De volta ao Brasil, Elza trabalhou como enfermeira durante mais de 20 anos e concluiu as graduações em Jornalismo, História, Psicologia, Turismo e Relações Humanas. Em 1995, publicou Nas Barbas do Tedesco, seu primeiro livro de relatos com as histórias da FEB na Itália.

Por sua dedicação no Teatro de Operações na Itália, Elza tornou-se a mulher mais condecorada do Brasil com mais de 30 medalhas. Em 2 de abril de 1976, aos 54 anos, Elza recebeu a patente de Major e foi reconhecida como a Decana das mulheres militares do Brasil.

Ela ainda ajudou a organizar o museu sobre a Segunda Guerra de Maceió-AL, fundou as revistas Ex-combatentes, da Associação de Ex-Combatentes, e O Febiano, da Associação Nacional dos Veteranos da Força Expedicionária Brasileira.

Major Elza fraturou o fêmur quando se recuperava de um Acidente Vascular Cerebral (AVC) ocorrido no início do ano. Seu corpo foi velado na manhã da quarta-feira (9) no salão nobre do Palácio Duque de Caxias, no Rio de Janeiro, e foi cremado após o fim da cerimônia, conforme desejo dos familiares.

Levados ao esquecimento

Apesar de seus vínculos militares, Major Elza sempre fez duras críticas ao tratamento dado aos ex-combatentes de guerra. Em uma de suas últimas entrevistas antes de morrer, Elza fez questão de enfatizar alguns dos problemas vividos pelos soldados que voltaram ao Brasil.

“O caboclo do interior estava acostumado a usar fragata de couro, a fumar cigarro de palha, a comer jabá com farinha e usar umas camisas de fazenda bem ordinárias. Ele vai pro Exército, lhe dão uma roupa bonita, um sapato brilhando, engraxado, passa a fumar ‘Chesterfield’, ‘Camel’ e a única coisa que ensinaram foi matar. A guerra termina, ‘tchau, vai embora para casa’. Não houve nenhuma preparação psicológica para a desmobilização. Então o que aconteceu é que nós tivemos uma quantidade de falhas”, explica.

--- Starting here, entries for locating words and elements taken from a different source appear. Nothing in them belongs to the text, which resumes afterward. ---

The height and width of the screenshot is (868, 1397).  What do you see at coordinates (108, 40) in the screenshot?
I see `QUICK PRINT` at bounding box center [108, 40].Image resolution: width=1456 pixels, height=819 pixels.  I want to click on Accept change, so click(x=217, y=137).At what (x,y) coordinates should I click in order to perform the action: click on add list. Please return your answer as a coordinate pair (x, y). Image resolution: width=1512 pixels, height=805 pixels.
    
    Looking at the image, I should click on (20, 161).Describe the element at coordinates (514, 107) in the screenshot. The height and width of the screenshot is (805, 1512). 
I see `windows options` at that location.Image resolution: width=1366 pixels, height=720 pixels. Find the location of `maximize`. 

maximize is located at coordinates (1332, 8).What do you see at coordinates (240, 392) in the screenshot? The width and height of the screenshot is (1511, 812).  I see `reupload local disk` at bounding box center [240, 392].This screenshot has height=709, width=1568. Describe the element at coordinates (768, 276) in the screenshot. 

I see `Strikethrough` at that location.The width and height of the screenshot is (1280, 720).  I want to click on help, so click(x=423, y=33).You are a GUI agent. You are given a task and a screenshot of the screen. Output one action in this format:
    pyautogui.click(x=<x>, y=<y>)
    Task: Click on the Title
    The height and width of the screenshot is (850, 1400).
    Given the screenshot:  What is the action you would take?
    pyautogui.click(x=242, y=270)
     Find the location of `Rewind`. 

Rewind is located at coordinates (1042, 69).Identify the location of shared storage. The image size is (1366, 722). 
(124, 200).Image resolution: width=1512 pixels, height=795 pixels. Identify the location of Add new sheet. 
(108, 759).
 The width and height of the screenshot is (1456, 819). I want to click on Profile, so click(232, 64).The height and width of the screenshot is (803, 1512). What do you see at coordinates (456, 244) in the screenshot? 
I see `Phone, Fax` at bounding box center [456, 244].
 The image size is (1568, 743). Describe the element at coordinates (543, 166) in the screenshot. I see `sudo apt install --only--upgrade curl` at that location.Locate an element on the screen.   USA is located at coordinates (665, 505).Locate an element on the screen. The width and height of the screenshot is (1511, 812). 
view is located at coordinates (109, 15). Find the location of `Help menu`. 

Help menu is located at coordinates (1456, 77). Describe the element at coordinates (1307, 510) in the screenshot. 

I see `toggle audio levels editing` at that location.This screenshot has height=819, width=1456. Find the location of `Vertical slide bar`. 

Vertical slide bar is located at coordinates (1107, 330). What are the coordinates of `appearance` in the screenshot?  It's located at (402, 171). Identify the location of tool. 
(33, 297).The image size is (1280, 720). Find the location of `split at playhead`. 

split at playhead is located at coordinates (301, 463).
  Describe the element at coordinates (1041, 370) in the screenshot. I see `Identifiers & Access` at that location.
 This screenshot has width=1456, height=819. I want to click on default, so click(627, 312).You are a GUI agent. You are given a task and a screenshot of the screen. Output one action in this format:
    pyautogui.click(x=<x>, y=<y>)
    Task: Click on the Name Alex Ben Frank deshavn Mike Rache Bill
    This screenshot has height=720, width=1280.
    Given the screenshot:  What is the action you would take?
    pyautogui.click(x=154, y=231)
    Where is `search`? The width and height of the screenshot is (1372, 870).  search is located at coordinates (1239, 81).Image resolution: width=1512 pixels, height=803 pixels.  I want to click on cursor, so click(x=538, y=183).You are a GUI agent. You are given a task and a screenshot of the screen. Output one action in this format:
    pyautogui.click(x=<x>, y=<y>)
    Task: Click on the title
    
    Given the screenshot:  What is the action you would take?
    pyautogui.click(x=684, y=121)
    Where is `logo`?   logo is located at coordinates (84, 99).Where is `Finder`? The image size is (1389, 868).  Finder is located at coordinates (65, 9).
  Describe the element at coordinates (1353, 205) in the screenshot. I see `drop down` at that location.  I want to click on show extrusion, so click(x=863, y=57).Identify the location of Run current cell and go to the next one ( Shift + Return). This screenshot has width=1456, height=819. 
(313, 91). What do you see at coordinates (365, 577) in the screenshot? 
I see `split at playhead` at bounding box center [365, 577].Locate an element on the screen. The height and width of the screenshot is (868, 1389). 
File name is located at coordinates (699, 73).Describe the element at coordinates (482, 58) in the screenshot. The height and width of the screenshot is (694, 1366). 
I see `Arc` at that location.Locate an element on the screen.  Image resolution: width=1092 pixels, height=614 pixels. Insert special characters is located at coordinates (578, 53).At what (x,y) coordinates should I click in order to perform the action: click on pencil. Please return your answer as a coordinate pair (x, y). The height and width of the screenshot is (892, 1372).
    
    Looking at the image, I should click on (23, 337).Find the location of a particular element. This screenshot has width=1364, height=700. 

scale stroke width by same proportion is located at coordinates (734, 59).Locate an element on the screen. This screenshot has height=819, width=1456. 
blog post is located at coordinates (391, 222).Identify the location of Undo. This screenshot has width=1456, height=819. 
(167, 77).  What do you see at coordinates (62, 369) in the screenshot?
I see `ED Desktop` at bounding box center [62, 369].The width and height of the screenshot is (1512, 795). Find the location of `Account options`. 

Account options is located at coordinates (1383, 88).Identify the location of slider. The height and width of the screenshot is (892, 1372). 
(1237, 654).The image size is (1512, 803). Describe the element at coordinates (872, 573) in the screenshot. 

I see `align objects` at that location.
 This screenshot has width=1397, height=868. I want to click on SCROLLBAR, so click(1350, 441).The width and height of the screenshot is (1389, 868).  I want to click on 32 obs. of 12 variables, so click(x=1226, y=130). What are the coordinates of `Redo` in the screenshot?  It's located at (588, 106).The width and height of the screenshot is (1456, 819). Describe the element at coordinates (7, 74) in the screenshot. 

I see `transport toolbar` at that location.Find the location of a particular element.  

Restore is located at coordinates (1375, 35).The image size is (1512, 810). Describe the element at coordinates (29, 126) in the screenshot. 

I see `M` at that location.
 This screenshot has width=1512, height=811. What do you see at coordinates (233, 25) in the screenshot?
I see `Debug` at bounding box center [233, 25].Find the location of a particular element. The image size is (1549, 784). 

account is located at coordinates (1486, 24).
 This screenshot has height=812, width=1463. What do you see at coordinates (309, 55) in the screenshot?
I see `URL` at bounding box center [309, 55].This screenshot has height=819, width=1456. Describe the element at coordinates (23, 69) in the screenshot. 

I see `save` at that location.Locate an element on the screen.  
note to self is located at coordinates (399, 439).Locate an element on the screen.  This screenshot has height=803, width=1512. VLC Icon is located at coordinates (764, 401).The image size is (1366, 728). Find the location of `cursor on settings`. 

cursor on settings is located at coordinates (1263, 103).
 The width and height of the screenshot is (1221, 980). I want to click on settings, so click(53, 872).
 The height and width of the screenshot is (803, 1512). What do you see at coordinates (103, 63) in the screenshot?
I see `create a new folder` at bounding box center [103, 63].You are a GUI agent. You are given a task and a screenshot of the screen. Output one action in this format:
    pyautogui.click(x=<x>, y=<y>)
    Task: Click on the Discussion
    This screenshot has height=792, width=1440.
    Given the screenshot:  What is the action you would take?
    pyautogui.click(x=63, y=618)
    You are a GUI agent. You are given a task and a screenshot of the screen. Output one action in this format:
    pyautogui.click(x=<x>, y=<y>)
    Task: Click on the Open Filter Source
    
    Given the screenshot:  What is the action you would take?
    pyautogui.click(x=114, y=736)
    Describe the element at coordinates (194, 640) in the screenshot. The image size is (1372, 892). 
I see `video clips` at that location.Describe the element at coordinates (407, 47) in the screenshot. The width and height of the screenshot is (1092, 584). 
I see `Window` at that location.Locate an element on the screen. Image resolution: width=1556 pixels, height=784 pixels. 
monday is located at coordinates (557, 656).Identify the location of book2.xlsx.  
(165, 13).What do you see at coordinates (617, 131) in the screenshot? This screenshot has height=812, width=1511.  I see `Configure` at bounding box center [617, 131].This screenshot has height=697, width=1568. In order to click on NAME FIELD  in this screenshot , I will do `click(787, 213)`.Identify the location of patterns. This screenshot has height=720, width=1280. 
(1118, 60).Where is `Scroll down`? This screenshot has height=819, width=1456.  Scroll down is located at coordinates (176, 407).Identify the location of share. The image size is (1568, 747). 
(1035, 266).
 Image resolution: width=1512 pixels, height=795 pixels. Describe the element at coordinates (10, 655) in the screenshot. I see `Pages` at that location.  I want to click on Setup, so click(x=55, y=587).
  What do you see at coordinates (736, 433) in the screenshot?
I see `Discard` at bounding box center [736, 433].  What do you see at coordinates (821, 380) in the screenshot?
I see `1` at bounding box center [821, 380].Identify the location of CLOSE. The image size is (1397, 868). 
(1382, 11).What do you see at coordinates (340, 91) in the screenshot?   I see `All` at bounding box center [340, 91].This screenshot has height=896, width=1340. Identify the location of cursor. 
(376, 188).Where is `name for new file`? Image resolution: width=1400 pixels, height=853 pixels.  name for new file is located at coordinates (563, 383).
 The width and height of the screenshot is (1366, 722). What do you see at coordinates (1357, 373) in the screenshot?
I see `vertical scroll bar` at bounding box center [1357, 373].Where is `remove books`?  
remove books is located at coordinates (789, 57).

Segundo ela, faltou preparação psicológica para os brasileiros que retornaram da Itália. “Pessoas que não tinham capacidade pra fazer nada, não sabiam fazer nada mais do que aquilo, trabalhar no campo ou então usar a arma. Não houve preparação nenhuma. Soltaram ele na rua. Enquanto o dinheiro da reserva que ficou aqui no Brasil todo mundo queria ouvir as histórias, quando o dinheiro acabou, eles eram uns chatos que repetiam as mesmas coisas, ficaram isolados.”

“A quantidade de neuróticos que nós tivemos foi muito grande. Porque você não sabe o que é ficar… Eu estou aqui, ali fora tem um bombardeio. Você não sabe se a bomba vai cair aqui em cima ou se não vai. Só essa tensão acaba com os nervos da gente. Todos nós veteranos somos neuróticos. Quem disser que não é porque está em pior estado. Em maior ou menos grau, mas sempre tem uma neurose. Nós tínhamos soldados que não podiam ouvir o estampido de um carro que se jogava no chão porque tinha a sensação de que era bomba explodindo. Até pouco tempo, ainda tem muita gente aí completamente fora do ar. E, eu mesma sou neurótica, tenho a minha neurose. Não posso falar da guerra que eu começo a chorar. A neurose se exacerba”, disse.